Xgboost: XGBoost 0.90 Roadmap

Created on 21 Apr 2019  ·  56Comments  ·  Source: dmlc/xgboost

This thread is to keep track of all the good things that will be included in 0.90 release. It will be updated as the planned release date (~May 1, 2019~ as soon as Spark 2.4.3 is out) approaches.

  • [x] XGBoost will no longer support Python 2.7, since it is reaching its end-of-life soon.
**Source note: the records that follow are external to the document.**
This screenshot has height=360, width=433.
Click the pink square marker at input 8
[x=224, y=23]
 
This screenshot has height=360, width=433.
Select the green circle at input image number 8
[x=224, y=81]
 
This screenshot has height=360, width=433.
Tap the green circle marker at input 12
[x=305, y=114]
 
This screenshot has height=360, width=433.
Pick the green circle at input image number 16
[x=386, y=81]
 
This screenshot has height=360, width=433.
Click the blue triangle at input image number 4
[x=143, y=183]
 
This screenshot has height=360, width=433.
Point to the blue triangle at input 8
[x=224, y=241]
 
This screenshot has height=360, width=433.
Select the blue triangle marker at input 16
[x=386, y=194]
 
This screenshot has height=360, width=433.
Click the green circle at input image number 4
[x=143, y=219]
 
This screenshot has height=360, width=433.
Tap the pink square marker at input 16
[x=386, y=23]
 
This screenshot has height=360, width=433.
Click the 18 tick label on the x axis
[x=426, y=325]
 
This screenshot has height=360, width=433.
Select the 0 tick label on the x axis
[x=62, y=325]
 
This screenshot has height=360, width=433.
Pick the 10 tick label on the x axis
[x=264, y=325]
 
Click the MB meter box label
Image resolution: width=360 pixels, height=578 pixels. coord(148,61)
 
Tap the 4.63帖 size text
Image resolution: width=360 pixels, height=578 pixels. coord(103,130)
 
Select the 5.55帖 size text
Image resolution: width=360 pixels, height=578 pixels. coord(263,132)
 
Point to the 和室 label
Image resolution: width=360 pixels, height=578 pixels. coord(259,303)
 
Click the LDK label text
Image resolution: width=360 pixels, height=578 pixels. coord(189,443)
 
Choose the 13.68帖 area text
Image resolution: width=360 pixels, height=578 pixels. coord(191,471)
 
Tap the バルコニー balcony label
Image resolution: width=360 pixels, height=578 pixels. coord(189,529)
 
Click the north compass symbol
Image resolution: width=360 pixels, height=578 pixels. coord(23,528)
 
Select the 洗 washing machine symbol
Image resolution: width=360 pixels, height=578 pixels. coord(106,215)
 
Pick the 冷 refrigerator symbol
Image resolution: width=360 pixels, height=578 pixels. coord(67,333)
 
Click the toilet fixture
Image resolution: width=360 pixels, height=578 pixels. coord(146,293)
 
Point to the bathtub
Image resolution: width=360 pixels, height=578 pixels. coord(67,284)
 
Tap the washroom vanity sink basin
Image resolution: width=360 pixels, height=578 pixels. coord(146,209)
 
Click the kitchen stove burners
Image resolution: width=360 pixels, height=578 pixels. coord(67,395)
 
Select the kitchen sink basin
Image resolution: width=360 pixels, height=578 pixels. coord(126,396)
This decision was reached in #4379.
  • [x] XGBoost4J-Spark will now require Spark 2.4+, as Spark 2.3 is reaching its end-of-life in a few months (#4377) (https://github.com/dmlc/xgboost/issues/4409)
  • [x] XGBoost4J now supports up to JDK 12 (#4351)
  • [x] Additional optimizations for gpu_hist (#4248, #4283)
  • [x] XGBoost as CMake target; C API example (#4323, #4333)
  • [x] GPU multi-class metrics (#4368)
  • [x] Scikit-learn-like random forest API (#4148)
  • [x] Bugfix: Fix GPU histogram allocation (#4347)
  • [x] [BLOCKING][jvm-packages] fix non-deterministic order within a partition (in the case of an upstream shuffle) on prediction https://github.com/dmlc/xgboost/pull/4388
  • [x] Roadmap: additional optimizations for hist on multi-core Intel CPUs (#4310)
  • [x] Roadmap: hardened Rabit; see RFC #4250
  • [x] Robust handling of missing values in XGBoost4J-Spark https://github.com/dmlc/xgboost/pull/4349
  • [x] External memory with GPU predictor (#4284, #4438)
  • [x] Use feature interaction constraints to narrow split search space (#4341)
  • [x] Re-vamp Continuous Integration pipeline; see RFC #4234
  • [x] Bugfix: AUC, AUCPR metrics should handle weights correctly for learning-to-rank task (#4216)
  • [x] Ignore comments in LIBSVM files (#4430)
  • [x] Bugfix: Fix AUCPR metric for ranking (#4436)
roadmap

Most helpful comment

This is not a question for Databricks but for the Spark project. The default policy is maintenance releases for branches for 18 months: https://spark.apache.org/versioning-policy.html That would put 2.3.x at EOL in about July, so wouldn't expect more 2.3.x releases after that from the OSS project.

All 56 comments

as we are going to have breaking changes like https://github.com/dmlc/xgboost/pull/4349 and https://github.com/dmlc/xgboost/pull/4377

shall we bump version to 0.9?

@CodingCat Sure, we can bump to 0.90, if the breaking change is significant. Can you do me a favor and write one-paragraph description of why #4349 was needed?

sure,

* Spark 2.3 is reaching its end-of-life in a few months

Is there an official statement on that? They released 2.2.3 in January and 2.3.3 in February. Our vendor (MapR) still ships 2.3.1.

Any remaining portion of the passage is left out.